As with every year, the weeks before the cruise are filled with boat projects that really should have been done in February. Some day that will happen.
Last year, one of the 11th hour projects was to replace the fridge compressor and evaporator and install a cool little gizmo that goes by the name Stainless Lobster. Don't ask me about the name...the only thing I can figure is that it is meant to stick in your head like an earworm when someone mentions it to you. It is a microcontroller that takes over the fridge's thermostat and compressor duty cycle. One of my favorite features is the fine control it gives you over boosting the compressor, both in terms of how hard it is worked and how long, to put some cold in the bank when the alternator or battery charger are engaged and you have amps to burn. It also lets you program a recurring defrost cycle where it shuts the compressor off and runs a fan over the evaporator. Less frost means higher efficiency.
The Stainless Lobster is pretty cool and I am definitely a fan. But given that I slapped it into the boat the week before we left on the cruise last year, the installation was a little half-assed in some respects. Most notably the mounting of the fan and temperature/humidty sensor inside the fridge. It needs to blow onto the evaporator, but it should not be inside the evaporator. You want it where it will sense the temperature for the fridge portion of the fridge, not the frozen section inside the evaporator. My half-assed solution was to toss some zip-ties around it and screw it to the wall. It worked, kind of, but it definitely left this not-terribly-skookum whirring fan assembly swinging in the wind right where fridge contents tend to whack it. It seemed like a recipe for disaster to leave it like that, and resulted in recurring admonitions to all crew to "DON'T TOUCH THE FAN" when managing fridge contents (hence the title of this post, with apologies to MC Hammer).
I puzzled over a couple of ideas. I got about 60% of the way through an over-engineered bracket made of about 4 pieces of aluminimum stock, requiring tapping holes for screws to hold it together. I think I was a little too enamored of my recently acquired skill of drilling and tapping. Ultimately I rejected it as I worried about the aluminum acting as a heat (cold) sink and throwing the temperature sensor off. And then I had a better idea.

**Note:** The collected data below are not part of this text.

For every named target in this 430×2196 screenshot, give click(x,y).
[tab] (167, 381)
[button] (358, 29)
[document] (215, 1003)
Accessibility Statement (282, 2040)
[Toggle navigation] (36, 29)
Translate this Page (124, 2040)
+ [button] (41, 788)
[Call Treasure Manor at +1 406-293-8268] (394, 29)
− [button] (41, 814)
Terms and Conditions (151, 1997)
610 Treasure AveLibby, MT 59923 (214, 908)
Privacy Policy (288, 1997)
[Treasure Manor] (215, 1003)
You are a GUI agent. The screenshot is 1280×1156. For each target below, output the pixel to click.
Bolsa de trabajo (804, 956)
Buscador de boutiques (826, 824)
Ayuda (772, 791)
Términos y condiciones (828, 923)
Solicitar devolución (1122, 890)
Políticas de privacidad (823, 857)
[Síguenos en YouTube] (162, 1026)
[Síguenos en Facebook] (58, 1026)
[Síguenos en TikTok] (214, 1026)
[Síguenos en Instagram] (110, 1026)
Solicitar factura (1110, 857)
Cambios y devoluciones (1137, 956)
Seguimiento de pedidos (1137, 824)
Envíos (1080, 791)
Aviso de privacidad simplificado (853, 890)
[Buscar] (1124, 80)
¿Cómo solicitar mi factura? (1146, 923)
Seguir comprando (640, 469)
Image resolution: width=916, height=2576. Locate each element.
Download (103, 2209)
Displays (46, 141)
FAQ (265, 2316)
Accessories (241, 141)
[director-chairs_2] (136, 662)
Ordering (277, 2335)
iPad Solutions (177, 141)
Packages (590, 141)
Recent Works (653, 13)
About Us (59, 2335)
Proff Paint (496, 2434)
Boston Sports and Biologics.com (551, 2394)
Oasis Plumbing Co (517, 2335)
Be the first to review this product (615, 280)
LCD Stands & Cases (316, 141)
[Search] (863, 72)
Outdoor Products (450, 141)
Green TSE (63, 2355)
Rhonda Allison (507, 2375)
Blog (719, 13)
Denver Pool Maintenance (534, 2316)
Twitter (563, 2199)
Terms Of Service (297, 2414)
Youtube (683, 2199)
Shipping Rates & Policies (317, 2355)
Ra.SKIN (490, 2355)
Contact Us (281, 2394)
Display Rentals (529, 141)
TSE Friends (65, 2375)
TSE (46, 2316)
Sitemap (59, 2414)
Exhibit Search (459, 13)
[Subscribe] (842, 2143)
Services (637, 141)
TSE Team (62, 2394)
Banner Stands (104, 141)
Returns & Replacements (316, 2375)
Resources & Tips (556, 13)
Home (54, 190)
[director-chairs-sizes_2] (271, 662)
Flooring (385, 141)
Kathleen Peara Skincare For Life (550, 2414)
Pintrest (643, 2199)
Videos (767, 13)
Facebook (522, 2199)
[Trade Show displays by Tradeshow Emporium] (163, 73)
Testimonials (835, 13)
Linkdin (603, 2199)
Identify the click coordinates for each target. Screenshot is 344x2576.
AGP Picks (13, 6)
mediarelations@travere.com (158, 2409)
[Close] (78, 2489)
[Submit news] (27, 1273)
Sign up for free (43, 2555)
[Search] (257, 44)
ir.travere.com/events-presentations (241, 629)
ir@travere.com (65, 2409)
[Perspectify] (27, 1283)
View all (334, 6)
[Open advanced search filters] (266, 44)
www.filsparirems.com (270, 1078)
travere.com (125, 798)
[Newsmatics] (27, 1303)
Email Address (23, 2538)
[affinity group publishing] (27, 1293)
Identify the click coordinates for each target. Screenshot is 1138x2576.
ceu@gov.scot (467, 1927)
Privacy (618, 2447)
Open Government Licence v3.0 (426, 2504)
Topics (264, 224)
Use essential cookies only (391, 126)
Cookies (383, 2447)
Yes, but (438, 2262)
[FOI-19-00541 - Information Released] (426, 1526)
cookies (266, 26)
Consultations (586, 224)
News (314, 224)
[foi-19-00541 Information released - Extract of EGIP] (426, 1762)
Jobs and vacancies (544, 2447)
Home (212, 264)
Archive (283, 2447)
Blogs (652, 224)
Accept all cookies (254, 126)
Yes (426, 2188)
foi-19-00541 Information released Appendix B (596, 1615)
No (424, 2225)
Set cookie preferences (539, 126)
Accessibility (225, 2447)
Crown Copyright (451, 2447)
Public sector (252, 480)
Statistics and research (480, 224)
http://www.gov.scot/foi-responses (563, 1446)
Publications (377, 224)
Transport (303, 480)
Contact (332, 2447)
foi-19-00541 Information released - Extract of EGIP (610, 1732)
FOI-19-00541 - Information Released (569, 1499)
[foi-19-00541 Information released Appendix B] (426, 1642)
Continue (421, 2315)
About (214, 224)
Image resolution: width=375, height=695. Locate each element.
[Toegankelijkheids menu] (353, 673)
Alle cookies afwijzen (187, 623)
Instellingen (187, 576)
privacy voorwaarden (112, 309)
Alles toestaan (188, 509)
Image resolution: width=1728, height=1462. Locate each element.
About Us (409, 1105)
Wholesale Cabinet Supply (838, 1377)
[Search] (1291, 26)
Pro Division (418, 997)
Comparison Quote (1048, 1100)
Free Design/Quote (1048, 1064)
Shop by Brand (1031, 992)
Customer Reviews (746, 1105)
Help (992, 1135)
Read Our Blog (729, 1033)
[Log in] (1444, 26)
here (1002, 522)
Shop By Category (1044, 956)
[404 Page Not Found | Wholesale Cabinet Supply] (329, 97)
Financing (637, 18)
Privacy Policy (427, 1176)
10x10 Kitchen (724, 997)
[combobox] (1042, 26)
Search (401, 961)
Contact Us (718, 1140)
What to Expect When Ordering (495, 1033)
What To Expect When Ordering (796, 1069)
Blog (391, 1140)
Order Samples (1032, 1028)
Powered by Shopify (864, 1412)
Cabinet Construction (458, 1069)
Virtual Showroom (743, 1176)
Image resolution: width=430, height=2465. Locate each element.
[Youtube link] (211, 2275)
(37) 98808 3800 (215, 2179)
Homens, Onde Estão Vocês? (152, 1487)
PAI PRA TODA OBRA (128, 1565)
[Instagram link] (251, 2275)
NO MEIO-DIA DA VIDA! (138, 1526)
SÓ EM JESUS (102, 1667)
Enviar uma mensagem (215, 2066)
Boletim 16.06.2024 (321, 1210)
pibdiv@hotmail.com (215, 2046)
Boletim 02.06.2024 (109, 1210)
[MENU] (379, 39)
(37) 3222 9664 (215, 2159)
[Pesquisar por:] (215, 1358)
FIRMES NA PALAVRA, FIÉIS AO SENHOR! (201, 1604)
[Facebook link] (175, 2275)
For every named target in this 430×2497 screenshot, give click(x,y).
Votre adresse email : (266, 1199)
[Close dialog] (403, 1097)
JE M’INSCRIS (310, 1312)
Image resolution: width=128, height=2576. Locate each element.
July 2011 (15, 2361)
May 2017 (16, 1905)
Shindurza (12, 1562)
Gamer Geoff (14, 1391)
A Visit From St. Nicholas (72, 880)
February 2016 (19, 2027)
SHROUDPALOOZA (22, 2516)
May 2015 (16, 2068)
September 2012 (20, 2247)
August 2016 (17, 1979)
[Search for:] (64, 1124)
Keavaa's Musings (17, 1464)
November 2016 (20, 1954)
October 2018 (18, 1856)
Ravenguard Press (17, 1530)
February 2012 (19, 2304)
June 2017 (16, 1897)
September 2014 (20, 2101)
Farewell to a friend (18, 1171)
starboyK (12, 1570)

Rather than screwing things to the inner wall of the fridge, which is never a great idea really as it compromises the insulation even more than it already is, I could make some brackets to hang on the lip of the evaporator and use threaded rod and nuts to make a tight friction fit to hold the fan assembly in place. Fortunately I have a large stock of random plastic sheet goods scraps from Boeing Surplus, inherited from retired Boeing engineer George Trusk. I sandwiched the fan assembly between two pieces of plastic using stainless threaded rod and nuts to hold it together. I added two threaded rods just to act as guards against mayhem on the outer exposed face of the fan.
An advantage of this design is that it can be moved when it is in the way, and it can be placed on either of two sides of the evaporator.